India’s popular hyperlocal delivery platform Dunzo’s database with users’ phone numbers and email addresses was reportedly breached by an unidentified attacker.
In a welcome proactive move, Dunzo CTO Mukund Jha himself made the news of this attack public.
In a blogpost, Jha wrote: “Recently, our team identified a security breach that involved unauthorized access to one of our databases. While we are still investigating, we believe it is our responsibility to inform you as soon as possible. We’ve always taken safety very seriously and we’re sorry that this happened. Our team is doing everything we can to ensure we make this right.”
As soon as we became aware of the breach, we launched an internal investigation to determine what happened, he added.
What the attacker accessed?
According to Dunzo, the servers of a third party that the company works with were compromised. This allowed the attacker to get unauthorized access and breach Dunzo’s database.
This database did contain user phone numbers and email addresses. But Dunzo says: “No payment information like credit card numbers was compromised as we do not store this data on our servers.”
In an email sent to customers notifying them of the breach, Dunzo has not suggested to them to change passwords. Dunzo, in any case, uses OTP-based login system on sign-up and hence doesn’t use or store any user passwords.
Though it is not clear how many customers could have been impacted by the attack, Dunzo said that it has “addressed and resolved the issue for all its users.”
The company said it has secured all its database and data stores from network and access standpoint. “Tightened infrastructure security and closed all the vulnerable ports and reviewed all the third-party plugins and integrations,” it added.
The Google deal
The 5-year-old startup is a major player in hyperlocal delivery service, and delivers groceries, perishables, pet supplies, prescription drugs and food from restaurants. In the lockdown period, its services were highly sought after in the cities it operates.

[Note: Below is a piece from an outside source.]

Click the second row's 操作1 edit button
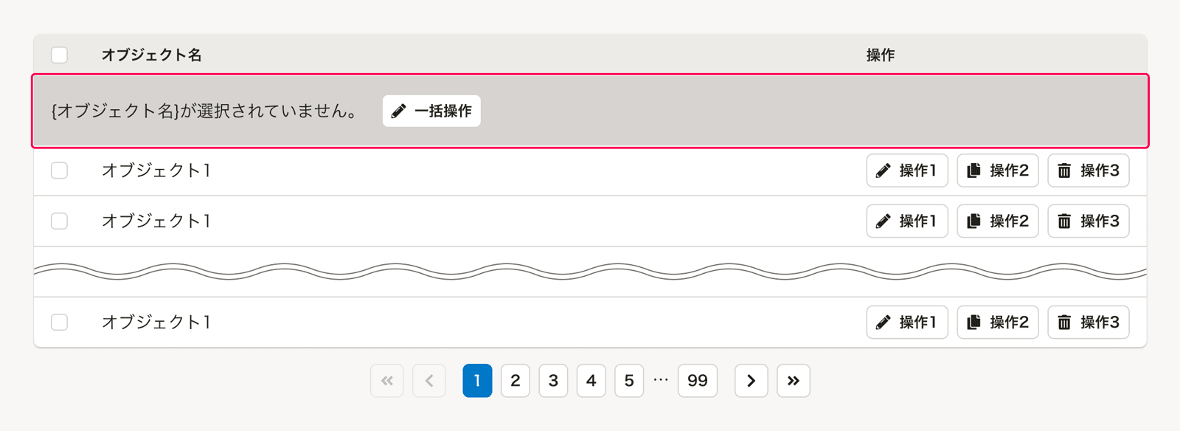1180x431 pixels. coord(906,221)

It is operational in Bengaluru, Delhi, Gurugram, Pune, Chennai, Jaipur, Mumbai and Hyderabad.
Google had invested a minority stake in the venture in 2017, when it led a $12 million investment round. Many analysts had said this was Google’s way entering the ‘happening’ Indian delivery space in a low-key manner.
The tie-up allows Google to use Dunzo’s delivery services, while Dunzo gets access to more than 67 million Indians who use Google’s Pay app.
Apart from Google, other investors who have chipped in Dunzo include: Lightbox Ventures, STIC Investment, STIC Ventures and 3L Capital.